Description
This is to write down a thought which came from #34 and FluxML/Optimisers.jl#89. Presently, we rely on mutably/immutably updating any objects which depend on the schedule value after each step. This is simple and easy to understand, but it could get unwieldy with more complex optimizer state trees.
What if we instead created a stateful type or wrapper which keeps track of the current schedule value? Then, we make this or some type which contains a reference to it subclass a number type (maybe Real
? Could make it parametric on the value type). This proxy number can then be manipulated directly by Optimisers.jl rules, but will appear to update automatically whenever the schedule is ticked.
Some pseudocode for the above:
Option 1: wrapper itself is mutable number proxy
mutable struct ScheduleValue{T<:Real} <: Real
inner::T
end
# Overload basic math operations (much like Flux.Nil)
Base.:+(sv::ScheduleValue, x::Number) = sv.inner + x
....
eta = ScheduleValue(0f0)
d = Descent(eta)
schedule = Exp(...)
for s in schedule
eta.inner = s # probably want a proper function for this
...
end
Option 2: number proxy is derived from wrapper
struct ScheduleValue{S<:Stateful} <: Real
iter::S
end
_getval(sv::ScheduleValue) = sv.iter.schedule(sv.iter.state)
# Overload basic math operations (much like Flux.Nil)

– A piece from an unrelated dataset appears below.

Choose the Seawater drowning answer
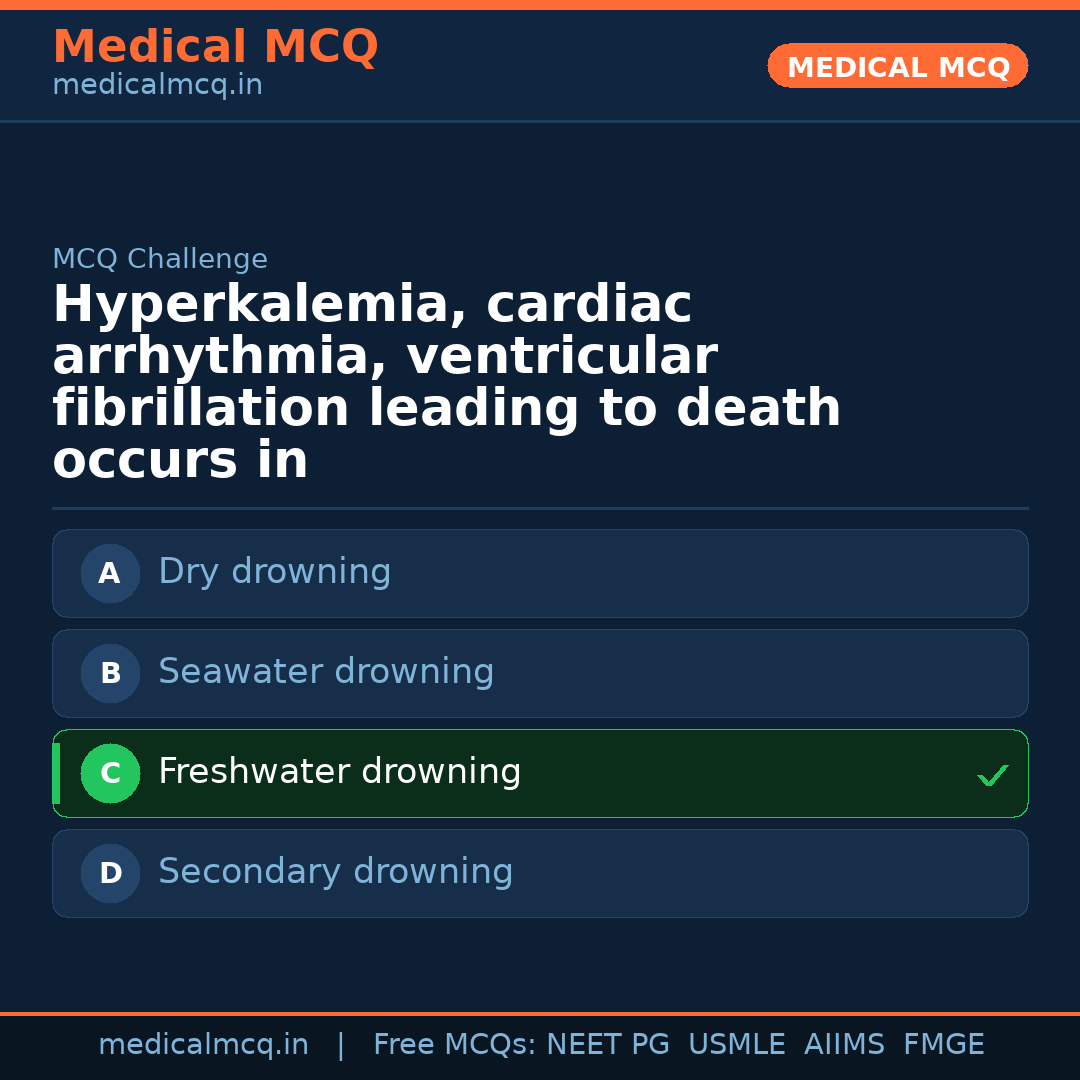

Base.:+(sv::ScheduleValue, x::Number) = _getval(sv.inner) + x
...
schedule = Stateful(Exp(...))
eta = ScheduleValue(schedule)
d = Descent(eta)
for _ in schedule # no need for value here, just next! on the Stateful
...
end
Too magic? Perhaps. I could also see serialization being an issue because of the mutable references, but BSON/JLD2 at least should work. However, this does seem more ergonomic than wrapping optimization rules when it comes to scheduling multiple hyperparameters simultaneously.